Studio album by Rustin Man
- Released: 20 March 2020
- Length: 39:46
- Label: Domino
- Producer: Rustin Man

Rustin Man chronology
| Drift Code (2019) | Clockdust (2020) |  |

Singles from Clockdust
- "Jackie's Room" Released: 3 February 2020; "Kinky Living" Released: 20 March 2020;

= Clockdust =

2020 album by Rustin Man (Paul Webb)

Clockdust is the third studio album by English musician and former Talk Talk bassist Paul Webb, under his moniker Rustin Man. It was released on 20 March 2020 through Domino Recording Company.
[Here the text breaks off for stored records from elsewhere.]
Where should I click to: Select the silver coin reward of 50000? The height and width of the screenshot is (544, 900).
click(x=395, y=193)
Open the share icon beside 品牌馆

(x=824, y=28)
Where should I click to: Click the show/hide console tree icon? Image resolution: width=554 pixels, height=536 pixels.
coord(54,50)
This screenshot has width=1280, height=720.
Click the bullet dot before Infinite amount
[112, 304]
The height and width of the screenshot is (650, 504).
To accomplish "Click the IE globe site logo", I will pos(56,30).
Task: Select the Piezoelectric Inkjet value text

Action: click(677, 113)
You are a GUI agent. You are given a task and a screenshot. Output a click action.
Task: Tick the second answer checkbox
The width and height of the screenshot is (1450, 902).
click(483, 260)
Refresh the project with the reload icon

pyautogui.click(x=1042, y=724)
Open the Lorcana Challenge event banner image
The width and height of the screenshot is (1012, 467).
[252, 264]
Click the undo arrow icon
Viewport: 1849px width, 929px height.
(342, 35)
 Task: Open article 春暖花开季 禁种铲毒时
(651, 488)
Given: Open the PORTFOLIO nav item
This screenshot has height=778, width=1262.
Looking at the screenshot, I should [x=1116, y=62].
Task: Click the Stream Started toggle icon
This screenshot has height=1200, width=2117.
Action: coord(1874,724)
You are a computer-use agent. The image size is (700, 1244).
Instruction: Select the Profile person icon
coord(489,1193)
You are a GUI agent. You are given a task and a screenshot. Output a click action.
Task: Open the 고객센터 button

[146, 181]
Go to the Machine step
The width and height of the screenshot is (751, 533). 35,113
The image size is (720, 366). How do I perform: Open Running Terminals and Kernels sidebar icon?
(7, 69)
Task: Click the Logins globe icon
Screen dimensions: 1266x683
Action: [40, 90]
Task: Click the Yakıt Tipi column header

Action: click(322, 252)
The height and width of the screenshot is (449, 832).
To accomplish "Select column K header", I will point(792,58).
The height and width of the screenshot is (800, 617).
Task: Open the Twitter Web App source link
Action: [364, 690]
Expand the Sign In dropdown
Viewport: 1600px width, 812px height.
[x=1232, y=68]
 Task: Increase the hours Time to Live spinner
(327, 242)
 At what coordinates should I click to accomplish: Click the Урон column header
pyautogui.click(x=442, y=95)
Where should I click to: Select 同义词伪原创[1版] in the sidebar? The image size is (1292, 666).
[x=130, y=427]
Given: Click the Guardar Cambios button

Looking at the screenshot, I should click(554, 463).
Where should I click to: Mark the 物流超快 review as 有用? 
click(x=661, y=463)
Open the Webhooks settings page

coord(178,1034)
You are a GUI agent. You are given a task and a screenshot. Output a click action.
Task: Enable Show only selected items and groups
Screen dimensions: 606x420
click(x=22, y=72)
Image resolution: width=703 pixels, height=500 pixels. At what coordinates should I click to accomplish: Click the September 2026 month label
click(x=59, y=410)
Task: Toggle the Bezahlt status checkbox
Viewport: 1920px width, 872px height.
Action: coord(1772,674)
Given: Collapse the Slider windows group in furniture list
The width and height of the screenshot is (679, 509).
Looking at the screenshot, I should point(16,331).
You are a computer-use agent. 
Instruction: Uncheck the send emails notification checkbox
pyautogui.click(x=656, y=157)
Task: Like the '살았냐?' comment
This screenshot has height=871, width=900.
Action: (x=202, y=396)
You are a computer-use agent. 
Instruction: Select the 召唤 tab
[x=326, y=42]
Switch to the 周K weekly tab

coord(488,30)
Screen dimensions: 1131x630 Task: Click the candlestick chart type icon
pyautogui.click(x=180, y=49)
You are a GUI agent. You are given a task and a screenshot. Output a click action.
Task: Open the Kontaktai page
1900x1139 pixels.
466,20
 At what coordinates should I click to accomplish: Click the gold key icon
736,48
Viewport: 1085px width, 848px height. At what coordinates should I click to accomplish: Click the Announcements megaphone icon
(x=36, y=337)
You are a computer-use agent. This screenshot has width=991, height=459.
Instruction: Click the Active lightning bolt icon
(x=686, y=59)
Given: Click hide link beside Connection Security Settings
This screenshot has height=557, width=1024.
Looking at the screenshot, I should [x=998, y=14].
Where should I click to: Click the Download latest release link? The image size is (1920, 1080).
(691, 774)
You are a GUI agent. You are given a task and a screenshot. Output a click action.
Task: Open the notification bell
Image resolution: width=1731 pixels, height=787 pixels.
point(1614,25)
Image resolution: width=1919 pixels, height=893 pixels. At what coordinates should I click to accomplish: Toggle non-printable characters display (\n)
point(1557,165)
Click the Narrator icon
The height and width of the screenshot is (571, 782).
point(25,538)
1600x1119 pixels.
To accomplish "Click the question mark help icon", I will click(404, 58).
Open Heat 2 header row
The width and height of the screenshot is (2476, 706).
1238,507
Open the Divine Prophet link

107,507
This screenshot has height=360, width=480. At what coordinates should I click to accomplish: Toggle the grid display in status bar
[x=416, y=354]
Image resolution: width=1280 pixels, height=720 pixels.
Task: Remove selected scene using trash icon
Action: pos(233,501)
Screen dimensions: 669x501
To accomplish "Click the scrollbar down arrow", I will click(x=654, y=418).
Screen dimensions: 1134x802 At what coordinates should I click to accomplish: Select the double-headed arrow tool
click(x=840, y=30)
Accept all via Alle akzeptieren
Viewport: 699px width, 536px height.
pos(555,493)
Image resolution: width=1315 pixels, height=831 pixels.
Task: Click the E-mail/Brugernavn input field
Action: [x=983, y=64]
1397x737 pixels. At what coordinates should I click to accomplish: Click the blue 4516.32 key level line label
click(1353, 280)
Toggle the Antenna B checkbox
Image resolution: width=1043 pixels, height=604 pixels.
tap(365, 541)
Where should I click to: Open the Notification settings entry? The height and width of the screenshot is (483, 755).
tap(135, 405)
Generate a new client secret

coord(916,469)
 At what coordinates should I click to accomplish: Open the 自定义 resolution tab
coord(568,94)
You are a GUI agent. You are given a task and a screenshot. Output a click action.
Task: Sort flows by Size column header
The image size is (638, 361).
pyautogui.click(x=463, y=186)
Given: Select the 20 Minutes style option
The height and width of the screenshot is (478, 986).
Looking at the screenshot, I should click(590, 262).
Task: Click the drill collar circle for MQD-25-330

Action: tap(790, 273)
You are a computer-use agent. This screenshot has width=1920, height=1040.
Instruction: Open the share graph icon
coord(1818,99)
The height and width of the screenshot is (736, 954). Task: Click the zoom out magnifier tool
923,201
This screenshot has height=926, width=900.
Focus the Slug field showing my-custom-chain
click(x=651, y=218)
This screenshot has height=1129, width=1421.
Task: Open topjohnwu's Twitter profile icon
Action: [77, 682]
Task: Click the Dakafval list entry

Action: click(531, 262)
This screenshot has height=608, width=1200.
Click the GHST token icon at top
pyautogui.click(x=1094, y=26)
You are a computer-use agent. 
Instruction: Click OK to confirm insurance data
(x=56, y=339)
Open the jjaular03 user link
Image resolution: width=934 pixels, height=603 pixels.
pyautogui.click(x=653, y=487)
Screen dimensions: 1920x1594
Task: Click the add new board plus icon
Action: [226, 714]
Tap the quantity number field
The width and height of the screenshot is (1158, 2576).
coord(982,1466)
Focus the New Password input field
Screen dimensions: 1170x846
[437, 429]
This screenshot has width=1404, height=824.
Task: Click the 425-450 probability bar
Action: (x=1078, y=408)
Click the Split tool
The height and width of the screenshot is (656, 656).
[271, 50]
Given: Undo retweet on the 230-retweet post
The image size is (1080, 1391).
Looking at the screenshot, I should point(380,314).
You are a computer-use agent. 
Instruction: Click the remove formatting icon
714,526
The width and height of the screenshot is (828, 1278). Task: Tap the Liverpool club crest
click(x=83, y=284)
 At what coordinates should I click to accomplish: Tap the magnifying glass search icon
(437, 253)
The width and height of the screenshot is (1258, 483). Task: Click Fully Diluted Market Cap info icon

==Background and release==

Clockdust originated during the same sessions as Webb's previous album, Drift Code. The first songs Webb wrote were "long arrangements that built up in layers to something sonically quite dense"; then, "as a reaction", he wrote a series of songs that were "tighter in their structure but had more feeling of space". Realizing he had enough material for two albums, the first set of songs became the core of Drift Code, while the second set became Clockdust.

The album's lead single was "Jackie's Room", with a music video directed by Edwin Burdis.

Alongside Clockdust, Webb also announced three live performances, his first since 2003 (with Beth Gibbons) and his first as a solo artist. For the shows, Webb was to be supported by five other musicians, several of which played on the Dez Mona album Hilfe Kommt that Webb produced in 2009. However, on 4 September 2020, the planned performances were cancelled due to the COVID-19 pandemic.

==Critical reception==

Clockdust received positive reviews from critics. The aggregate review site Metacritic assigns a score of 83 out of 100 based on 8 reviews, indicating "universal acclaim".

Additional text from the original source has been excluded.